=== What to do ===
Every entry must be printed again exactly, with nothing left out.
• • • •
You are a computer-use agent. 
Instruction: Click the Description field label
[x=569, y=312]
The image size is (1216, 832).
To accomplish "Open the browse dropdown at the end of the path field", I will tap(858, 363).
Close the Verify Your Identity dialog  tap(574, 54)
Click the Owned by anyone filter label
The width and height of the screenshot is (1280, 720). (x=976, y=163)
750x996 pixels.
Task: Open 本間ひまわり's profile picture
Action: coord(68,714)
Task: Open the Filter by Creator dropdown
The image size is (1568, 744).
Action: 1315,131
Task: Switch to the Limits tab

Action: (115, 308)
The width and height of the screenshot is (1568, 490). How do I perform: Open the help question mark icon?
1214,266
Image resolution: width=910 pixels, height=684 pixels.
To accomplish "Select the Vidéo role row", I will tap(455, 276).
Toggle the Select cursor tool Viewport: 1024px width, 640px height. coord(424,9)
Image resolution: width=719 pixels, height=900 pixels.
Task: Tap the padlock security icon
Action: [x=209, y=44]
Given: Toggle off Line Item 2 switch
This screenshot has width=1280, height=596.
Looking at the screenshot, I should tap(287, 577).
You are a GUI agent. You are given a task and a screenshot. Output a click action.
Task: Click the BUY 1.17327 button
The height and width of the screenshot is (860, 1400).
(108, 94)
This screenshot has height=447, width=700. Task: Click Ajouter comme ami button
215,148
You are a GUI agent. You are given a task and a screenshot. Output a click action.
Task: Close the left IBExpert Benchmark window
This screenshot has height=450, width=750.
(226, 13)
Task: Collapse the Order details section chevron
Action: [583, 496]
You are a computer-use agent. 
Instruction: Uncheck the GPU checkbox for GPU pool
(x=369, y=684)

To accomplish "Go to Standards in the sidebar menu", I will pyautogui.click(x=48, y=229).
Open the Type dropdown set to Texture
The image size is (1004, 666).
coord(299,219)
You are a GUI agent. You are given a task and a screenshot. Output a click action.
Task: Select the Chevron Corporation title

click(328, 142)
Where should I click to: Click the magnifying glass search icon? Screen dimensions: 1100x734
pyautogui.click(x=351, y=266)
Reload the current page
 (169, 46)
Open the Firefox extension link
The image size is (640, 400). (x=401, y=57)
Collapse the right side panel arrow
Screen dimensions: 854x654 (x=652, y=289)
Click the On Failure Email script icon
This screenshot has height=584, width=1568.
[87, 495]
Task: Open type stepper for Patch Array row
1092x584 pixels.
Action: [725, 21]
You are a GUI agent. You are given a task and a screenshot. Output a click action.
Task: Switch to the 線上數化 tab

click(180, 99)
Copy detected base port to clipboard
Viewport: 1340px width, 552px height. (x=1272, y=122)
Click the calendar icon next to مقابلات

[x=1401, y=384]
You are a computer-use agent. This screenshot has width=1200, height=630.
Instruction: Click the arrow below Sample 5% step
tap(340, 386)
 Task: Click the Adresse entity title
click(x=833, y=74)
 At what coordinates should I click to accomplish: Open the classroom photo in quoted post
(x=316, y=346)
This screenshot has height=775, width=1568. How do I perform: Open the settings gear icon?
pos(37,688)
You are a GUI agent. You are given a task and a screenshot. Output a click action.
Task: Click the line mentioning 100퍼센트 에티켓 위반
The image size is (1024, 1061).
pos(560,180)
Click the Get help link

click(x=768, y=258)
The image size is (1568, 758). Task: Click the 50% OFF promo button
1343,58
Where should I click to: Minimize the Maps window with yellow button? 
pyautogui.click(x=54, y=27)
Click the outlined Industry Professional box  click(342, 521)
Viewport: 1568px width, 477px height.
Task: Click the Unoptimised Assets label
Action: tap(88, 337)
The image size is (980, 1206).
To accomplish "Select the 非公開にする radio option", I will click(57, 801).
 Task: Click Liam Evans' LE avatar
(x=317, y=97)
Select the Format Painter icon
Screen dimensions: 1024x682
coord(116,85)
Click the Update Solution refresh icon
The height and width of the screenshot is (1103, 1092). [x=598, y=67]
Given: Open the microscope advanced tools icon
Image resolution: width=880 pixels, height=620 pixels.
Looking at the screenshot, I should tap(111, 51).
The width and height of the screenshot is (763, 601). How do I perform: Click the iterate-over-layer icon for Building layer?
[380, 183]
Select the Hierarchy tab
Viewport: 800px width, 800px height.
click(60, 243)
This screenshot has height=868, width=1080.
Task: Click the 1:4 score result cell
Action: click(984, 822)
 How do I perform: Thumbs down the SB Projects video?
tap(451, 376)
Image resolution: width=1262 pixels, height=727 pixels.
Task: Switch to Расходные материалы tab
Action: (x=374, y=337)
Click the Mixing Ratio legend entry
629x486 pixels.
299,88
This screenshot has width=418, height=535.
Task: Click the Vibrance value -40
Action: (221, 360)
• • • •
=== Answer box ===
You are a computer-use agent. 
Instruction: Click the Description field label
[x=569, y=312]
The image size is (1216, 832).
To accomplish "Open the browse dropdown at the end of the path field", I will tap(858, 363).
Close the Verify Your Identity dialog  tap(574, 54)
Click the Owned by anyone filter label
The width and height of the screenshot is (1280, 720). (x=976, y=163)
750x996 pixels.
Task: Open 本間ひまわり's profile picture
Action: coord(68,714)
Task: Open the Filter by Creator dropdown
The image size is (1568, 744).
Action: 1315,131
Task: Switch to the Limits tab

Action: (115, 308)
The width and height of the screenshot is (1568, 490). How do I perform: Open the help question mark icon?
1214,266
Image resolution: width=910 pixels, height=684 pixels.
To accomplish "Select the Vidéo role row", I will tap(455, 276).
Toggle the Select cursor tool Viewport: 1024px width, 640px height. coord(424,9)
Image resolution: width=719 pixels, height=900 pixels.
Task: Tap the padlock security icon
Action: [x=209, y=44]
Given: Toggle off Line Item 2 switch
This screenshot has width=1280, height=596.
Looking at the screenshot, I should tap(287, 577).
You are a GUI agent. You are given a task and a screenshot. Output a click action.
Task: Click the BUY 1.17327 button
The height and width of the screenshot is (860, 1400).
(108, 94)
This screenshot has height=447, width=700. Task: Click Ajouter comme ami button
215,148
You are a GUI agent. You are given a task and a screenshot. Output a click action.
Task: Close the left IBExpert Benchmark window
This screenshot has height=450, width=750.
(226, 13)
Task: Collapse the Order details section chevron
Action: [583, 496]
You are a computer-use agent. 
Instruction: Uncheck the GPU checkbox for GPU pool
(x=369, y=684)

To accomplish "Go to Standards in the sidebar menu", I will pyautogui.click(x=48, y=229).
Open the Type dropdown set to Texture
The image size is (1004, 666).
coord(299,219)
You are a GUI agent. You are given a task and a screenshot. Output a click action.
Task: Select the Chevron Corporation title

click(328, 142)
Where should I click to: Click the magnifying glass search icon? Screen dimensions: 1100x734
pyautogui.click(x=351, y=266)
Reload the current page
 (169, 46)
Open the Firefox extension link
The image size is (640, 400). (x=401, y=57)
Collapse the right side panel arrow
Screen dimensions: 854x654 (x=652, y=289)
Click the On Failure Email script icon
This screenshot has height=584, width=1568.
[87, 495]
Task: Open type stepper for Patch Array row
1092x584 pixels.
Action: [725, 21]
You are a GUI agent. You are given a task and a screenshot. Output a click action.
Task: Switch to the 線上數化 tab

click(180, 99)
Copy detected base port to clipboard
Viewport: 1340px width, 552px height. (x=1272, y=122)
Click the calendar icon next to مقابلات

[x=1401, y=384]
You are a computer-use agent. This screenshot has width=1200, height=630.
Instruction: Click the arrow below Sample 5% step
tap(340, 386)
 Task: Click the Adresse entity title
click(x=833, y=74)
 At what coordinates should I click to accomplish: Open the classroom photo in quoted post
(x=316, y=346)
This screenshot has height=775, width=1568. How do I perform: Open the settings gear icon?
pos(37,688)
You are a GUI agent. You are given a task and a screenshot. Output a click action.
Task: Click the line mentioning 100퍼센트 에티켓 위반
The image size is (1024, 1061).
pos(560,180)
Click the Get help link

click(x=768, y=258)
The image size is (1568, 758). Task: Click the 50% OFF promo button
1343,58
Where should I click to: Minimize the Maps window with yellow button? 
pyautogui.click(x=54, y=27)
Click the outlined Industry Professional box  click(342, 521)
Viewport: 1568px width, 477px height.
Task: Click the Unoptimised Assets label
Action: tap(88, 337)
The image size is (980, 1206).
To accomplish "Select the 非公開にする radio option", I will click(57, 801).
 Task: Click Liam Evans' LE avatar
(x=317, y=97)
Select the Format Painter icon
Screen dimensions: 1024x682
coord(116,85)
Click the Update Solution refresh icon
The height and width of the screenshot is (1103, 1092). [x=598, y=67]
Given: Open the microscope advanced tools icon
Image resolution: width=880 pixels, height=620 pixels.
Looking at the screenshot, I should tap(111, 51).
The width and height of the screenshot is (763, 601). How do I perform: Click the iterate-over-layer icon for Building layer?
[380, 183]
Select the Hierarchy tab
Viewport: 800px width, 800px height.
click(60, 243)
This screenshot has height=868, width=1080.
Task: Click the 1:4 score result cell
Action: click(984, 822)
 How do I perform: Thumbs down the SB Projects video?
tap(451, 376)
Image resolution: width=1262 pixels, height=727 pixels.
Task: Switch to Расходные материалы tab
Action: (x=374, y=337)
Click the Mixing Ratio legend entry
629x486 pixels.
299,88
This screenshot has width=418, height=535.
Task: Click the Vibrance value -40
Action: (221, 360)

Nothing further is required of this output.